Diet is one of the most powerful and modifiable interventions we have for overall physical and mental health. Your brain works optimally when nourished with vitamins, minerals, and antioxidants from the food you eat. Food is information that can regulate every cell in our body in real time. This means that the food you eat really does matter. Did you know that approximately 95% of your Serotonin, the neurotransmitter targeted in the treatment of depression and anxiety is made in your gastrointestinal tract. Eating a healthy diet rich in a rainbow of vegetables and healthy proteins keeps your digestive tract happy and healthy and in turn reduces the risk of physical and mental dis-ease.
Not getting enough sleep is associated with a higher risk of chronic disease, depression, and obesity. Top tips for good sleep:
Establish a regular bedtime and wake time
Follow an evening ritual, consider gentle stretching or meditating an hour before bedtime
Create a dark, cool, quiet environment free of electronics and TV
Invest in a good mattress and bedding
Avoid eating before bed
Exercise daily but avoid 2-4 hours before bedtime
Water is good for both mental and physical health..it cleanses our body and soul. Even mild dehydration can affect your mood, energy level, and ability to concentrate. Water is needed to make neurotransmitters, the chemicals that transmit signals between brain cells and hormones that control the processes of the body and brain. Adequate daily intake can improve circulation, help aid in the digestive process, improve physical performance, help lubricate your joints, and is utilized in every bodily function.
You already know exercise is good for your physical body but did you know that it can also improve your mental health? Exercise can help boost your mood, decrease anxiety, and help you sleep better! Regular exercise can give you a peaceful feeling of well-being. Research shows regular exercise can treat mild to moderate depression as effectively as antidepressants...and without the side effects. Exercise can help decrease anxiety by releasing endogenous endorphins, and other 'feel good' chemicals like dopamine, serotonin, and endocannabinoids...all natural and effective anti-anxiety and mood lifting treatments.

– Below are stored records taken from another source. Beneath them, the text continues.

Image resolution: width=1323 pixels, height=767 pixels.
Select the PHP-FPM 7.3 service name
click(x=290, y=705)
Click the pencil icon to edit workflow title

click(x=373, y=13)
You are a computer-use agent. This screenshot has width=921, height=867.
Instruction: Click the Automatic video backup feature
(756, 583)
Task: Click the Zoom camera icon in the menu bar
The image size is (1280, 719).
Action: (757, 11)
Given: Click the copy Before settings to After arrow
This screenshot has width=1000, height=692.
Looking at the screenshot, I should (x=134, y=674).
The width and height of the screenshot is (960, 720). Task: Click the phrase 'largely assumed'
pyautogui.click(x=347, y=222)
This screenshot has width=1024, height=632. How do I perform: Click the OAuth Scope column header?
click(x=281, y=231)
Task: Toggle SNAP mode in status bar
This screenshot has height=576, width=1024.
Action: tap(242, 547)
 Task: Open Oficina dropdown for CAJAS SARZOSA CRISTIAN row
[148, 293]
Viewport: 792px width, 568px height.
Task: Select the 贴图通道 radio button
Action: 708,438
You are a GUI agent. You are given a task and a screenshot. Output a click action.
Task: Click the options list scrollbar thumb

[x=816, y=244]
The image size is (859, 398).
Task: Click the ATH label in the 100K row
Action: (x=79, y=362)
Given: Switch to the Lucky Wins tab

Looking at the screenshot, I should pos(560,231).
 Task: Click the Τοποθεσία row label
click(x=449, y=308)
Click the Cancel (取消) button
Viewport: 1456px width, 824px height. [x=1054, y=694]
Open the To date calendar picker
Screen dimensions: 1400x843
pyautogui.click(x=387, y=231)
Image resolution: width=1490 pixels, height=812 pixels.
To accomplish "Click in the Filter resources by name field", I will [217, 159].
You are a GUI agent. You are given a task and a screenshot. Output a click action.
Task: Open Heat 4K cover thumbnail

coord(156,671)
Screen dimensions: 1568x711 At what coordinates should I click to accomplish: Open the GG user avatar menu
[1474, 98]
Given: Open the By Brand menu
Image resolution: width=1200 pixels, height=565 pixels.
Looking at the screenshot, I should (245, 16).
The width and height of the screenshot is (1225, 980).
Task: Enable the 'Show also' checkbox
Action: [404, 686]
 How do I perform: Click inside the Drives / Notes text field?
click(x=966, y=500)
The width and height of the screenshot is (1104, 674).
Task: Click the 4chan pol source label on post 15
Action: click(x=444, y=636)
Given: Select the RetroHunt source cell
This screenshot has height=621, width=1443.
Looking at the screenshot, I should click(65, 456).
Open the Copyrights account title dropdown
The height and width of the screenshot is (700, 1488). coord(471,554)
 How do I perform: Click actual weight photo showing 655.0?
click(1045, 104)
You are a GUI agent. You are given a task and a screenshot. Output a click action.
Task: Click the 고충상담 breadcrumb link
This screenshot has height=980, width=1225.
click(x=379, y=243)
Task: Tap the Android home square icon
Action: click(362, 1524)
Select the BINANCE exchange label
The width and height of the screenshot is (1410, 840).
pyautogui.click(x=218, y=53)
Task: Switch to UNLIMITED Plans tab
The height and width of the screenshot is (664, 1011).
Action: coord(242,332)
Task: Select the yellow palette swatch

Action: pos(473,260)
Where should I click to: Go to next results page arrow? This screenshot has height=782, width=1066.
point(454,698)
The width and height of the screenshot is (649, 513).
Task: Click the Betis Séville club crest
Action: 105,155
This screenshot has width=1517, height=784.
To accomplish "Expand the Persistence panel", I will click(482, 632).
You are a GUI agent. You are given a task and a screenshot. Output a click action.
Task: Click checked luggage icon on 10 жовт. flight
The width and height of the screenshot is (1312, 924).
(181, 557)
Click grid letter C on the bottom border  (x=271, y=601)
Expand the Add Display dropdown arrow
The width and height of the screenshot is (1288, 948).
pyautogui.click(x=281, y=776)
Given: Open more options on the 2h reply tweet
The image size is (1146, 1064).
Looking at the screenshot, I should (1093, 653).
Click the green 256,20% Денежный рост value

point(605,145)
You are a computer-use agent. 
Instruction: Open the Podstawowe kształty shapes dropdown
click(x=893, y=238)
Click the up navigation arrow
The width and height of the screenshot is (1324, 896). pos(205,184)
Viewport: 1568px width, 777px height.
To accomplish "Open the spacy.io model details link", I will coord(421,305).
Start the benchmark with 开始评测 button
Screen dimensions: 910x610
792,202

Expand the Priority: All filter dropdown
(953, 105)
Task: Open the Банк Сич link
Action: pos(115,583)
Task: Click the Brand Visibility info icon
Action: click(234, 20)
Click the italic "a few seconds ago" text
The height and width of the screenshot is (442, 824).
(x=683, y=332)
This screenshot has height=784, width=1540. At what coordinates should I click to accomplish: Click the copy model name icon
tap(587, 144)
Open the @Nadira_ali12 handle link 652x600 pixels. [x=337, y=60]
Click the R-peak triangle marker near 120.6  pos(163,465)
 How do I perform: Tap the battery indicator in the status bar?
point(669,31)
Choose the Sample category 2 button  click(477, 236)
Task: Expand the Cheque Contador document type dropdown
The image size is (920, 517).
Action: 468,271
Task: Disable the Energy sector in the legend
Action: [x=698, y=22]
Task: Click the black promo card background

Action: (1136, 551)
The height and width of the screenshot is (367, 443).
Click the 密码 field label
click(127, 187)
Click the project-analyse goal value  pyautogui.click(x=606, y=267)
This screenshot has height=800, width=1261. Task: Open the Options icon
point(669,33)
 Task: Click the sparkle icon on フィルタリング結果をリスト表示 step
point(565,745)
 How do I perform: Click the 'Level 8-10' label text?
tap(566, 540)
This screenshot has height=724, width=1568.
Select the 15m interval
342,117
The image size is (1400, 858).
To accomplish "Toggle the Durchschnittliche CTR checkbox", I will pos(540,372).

Stress management is the process of identifying, understanding, and taking control of stressors in one's life. Here are some strategies that can be helpful in managing stress:
Exercise: Physical activity can help relieve stress and improve overall physical and mental well-being
Mindfulness and Meditation: Helps you stay in the present moment
Time Management: Prioritizing tasks, setting realistic goals, and delegating responsibilities
Good Sleep Habits: Getting enough quality sleep can help improve your mood, energy levels, and ability to manage stress
Healthy Eating: Eat a balanced diet, avoid caffeine and sugar, and stay hydrated
Social Support: Spending time with family and friends, joining a support group, or talking to a therapist
Relaxation Techniques: Deep breathing, yoga, tai chi, and progressive muscle relaxation are a few examples, but anything that helps you relax will do
Limit alcohol and substance use: While alcohol and drugs may provide temporary relief, they can actually increase stress levels in the long run
While a balanced diet that includes a variety of fruits, vegetables, and essential proteins is important for both physical and mental health, there are some nutritional supplements that may have a positive impact on mood and cognitive function.
Omega-3 fatty acids: These are essential fatty acids that are important for brain function and can help improve mood and cognitive function.
B-complex vitamins: B vitamins, especially B12 and folate, play a role in brain function and can help reduce symptoms of depression and anxiety.
Vitamin D: Low levels of vitamin D have been linked to depression, and supplementation with vitamin D has been shown to improve mood in some people.
Magnesium: Magnesium is involved in several important physiological processes, including the regulation of mood, and low levels of magnesium have been linked to depression and anxiety.
Probiotics: Some research has suggested that the gut microbiome may play a role in mental health, and that probiotics may help improve mood and reduce symptoms of anxiety and depression.